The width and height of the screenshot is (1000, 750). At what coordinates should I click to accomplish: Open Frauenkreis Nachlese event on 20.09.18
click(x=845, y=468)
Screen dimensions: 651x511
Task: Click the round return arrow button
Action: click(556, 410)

Exercise: Extract all the material, leaving every line as it is.

Result of the exercise:
The width and height of the screenshot is (1000, 750). At what coordinates should I click to accomplish: Open Frauenkreis Nachlese event on 20.09.18
click(x=845, y=468)
Screen dimensions: 651x511
Task: Click the round return arrow button
Action: click(556, 410)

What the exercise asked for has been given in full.